- Required work:
1) According to the passage on colonial conquest, why did colonial wars have no limits on violence, unlike European wars? Answer in one to three sentences.
2) In the passage on colonial conquest, who denounced the French army's exactions in Algeria?
3) Continue the passage on colonial conquest from its last sentence.

- Source document:
· · · · · · ·
THE ISSUE OF CONQUEST

By MSW Add a Comment 15 Min Read

THE ISSUE OF CONQUEST

Battle of Somah (1836)

A British-Indian force attacks the Ghazni fort during the First Afghan War, 1839

After 1840, the Islamic world split in two: one came under direct European domination, while the other was subject to indirect control exerted through the state apparatus and the protection systems.

European military superiority was assured, thanks to increasingly efficient armaments and improved modes of organization. Yet things were no easier. The Muslim societies being conquered resisted with a desperate energy, which turned the colonial wars into wars of terror. The final phase of the conquest of Algeria, which French painters illustrated with fiery canvases, was therefore a war of destruction. To destroy Abd al-Qadir’s emerging state, the French army ruthlessly ravaged the Algerian countryside, destroying villages, setting fire to crops and granaries, and making multiple exactions, which were denounced in vain by European, especially British, philanthropists. The French authorities denied these accusations while acknowledging sotto voce that it was not possible to be both a conqueror and a philanthropist. The human cost of the conquest was particularly high, confirming the enduring difference between European wars—which became civilized by adopting customary laws seeking to limit the toll of violence to combatants—and colonial wars, which no longer had any limits because the enemy was defined as uncivilized by nature and hence unprotected by the mechanisms limiting the effects of violence. The native peoples became the guilty party in the violence perpetrated against them, since their resistance required that they be treated in a regrettable manner.
· · · · · · ·
- Data excerpt:

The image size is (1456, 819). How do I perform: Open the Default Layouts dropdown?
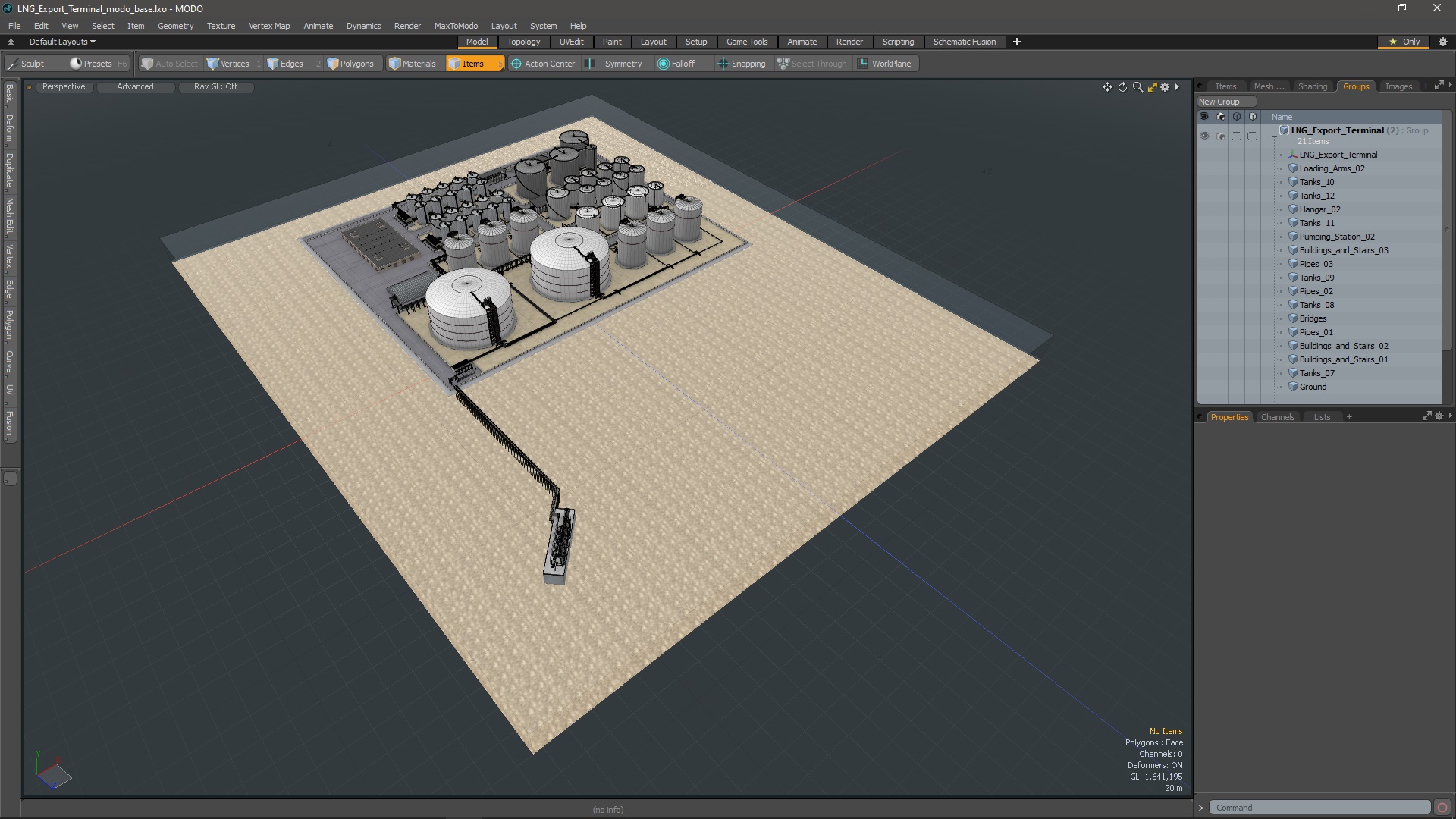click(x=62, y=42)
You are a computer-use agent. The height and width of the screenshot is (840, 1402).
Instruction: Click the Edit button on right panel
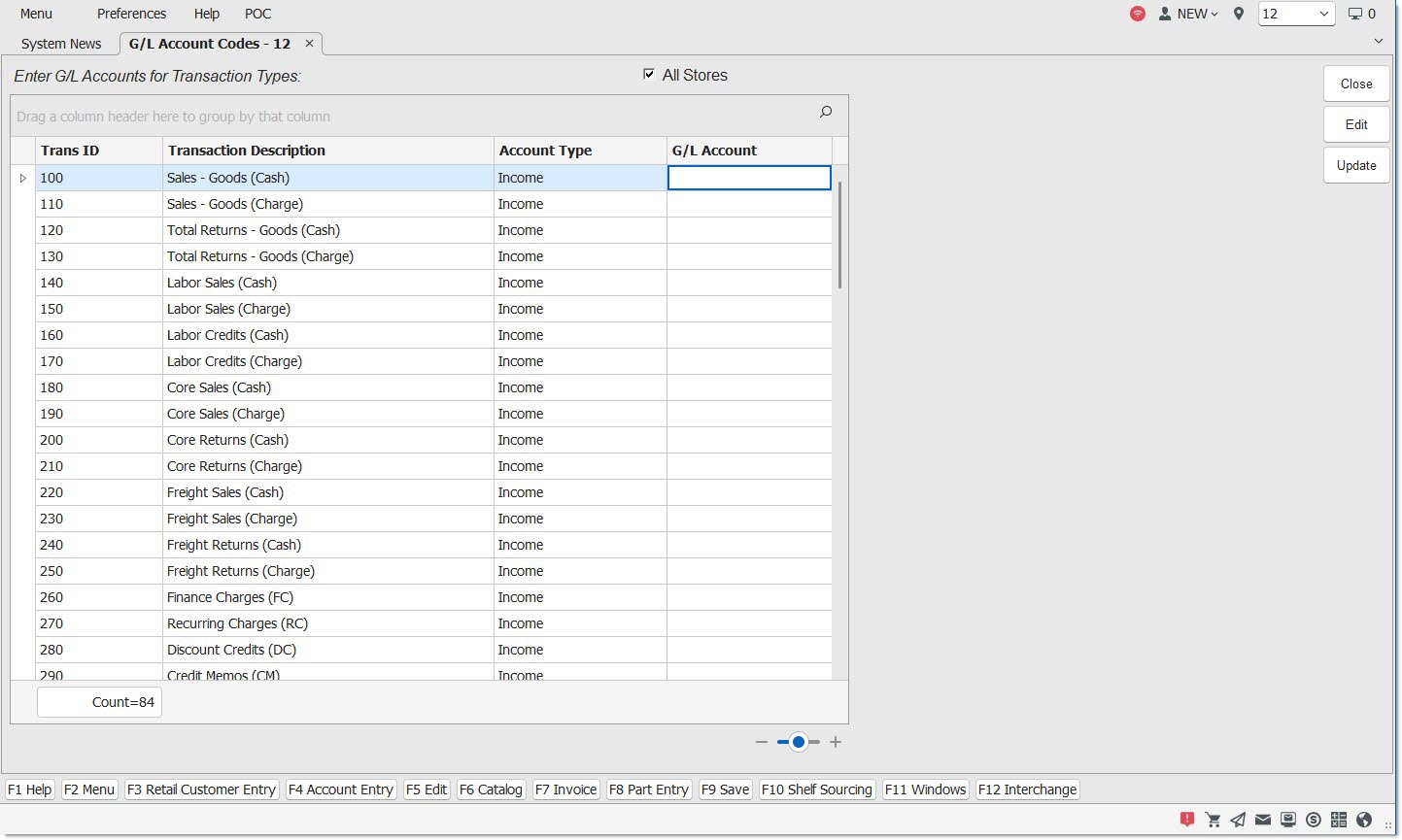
· · · · · · ·
- The replies:
1) The enemy in colonial wars was defined as uncivilized by nature. That definition left them unprotected by the customary laws that, in European wars, limited the toll of violence to combatants.

2) European philanthropists, especially British ones, denounced them.

3)
The same was true for the Russian penetration into the Caucasus, where the Russian armies met with the fierce resistance of the Muslim mountain dwellers, assembled into Sufi brotherhoods. The Muslims acquired a brilliant war chief, Imam Shamil, who led the fight for several decades. Russian military losses were terribly high, while in many of the episodes Russian violence veered toward extermination pure and simple. Nineteenth-century Russian literature, from Pushkin to Tolstoy, bears witness to these Caucasian Wars. Muslim Caucasians by the thousands found refuge in the Ottoman Empire. At the same time, the Russian advance into Siberia made the tsarist empire the close neighbor of the central Asian khanates. Encroachments immediately turned into conquests. But the Asians fought off the Russians in 1840 during their attempts to seize Khiva.

In India, the British, grown confident by the easy conquest of the majority of the subcontinent, underestimated the force of resistance of the mountain-dwelling Muslim populations in the northwest. Obsessed with the Russian threat that had materialized in central Asia, they decided to fend it off by taking control of Afghanistan. In 1838, a naval demonstration in the Gulf forced Persia to abandon any attempt at conquering (or recovering) the province of Herat. Great Britain sent in an invasion force in 1839 and seized Kabul without great difficulty, installing a sovereign under the British protectorate. It quickly became apparent that the British garrison of Kabul was isolated in a hostile region, which sank into rebellion in autumn 1840. In November 1841, the insurrection reached the capital, where the garrison became trapped. After futile and complicated negotiations, the British army evacuated the city under the worst possible conditions in early January 1842. The retreat turned into a rout, leading to thousands of dead among the British and Indian soldiers, and among the civilians accompanying them. After that disaster, the other British forces of Afghanistan engaged in terrible reprisals on the Afghan population before retreating to India.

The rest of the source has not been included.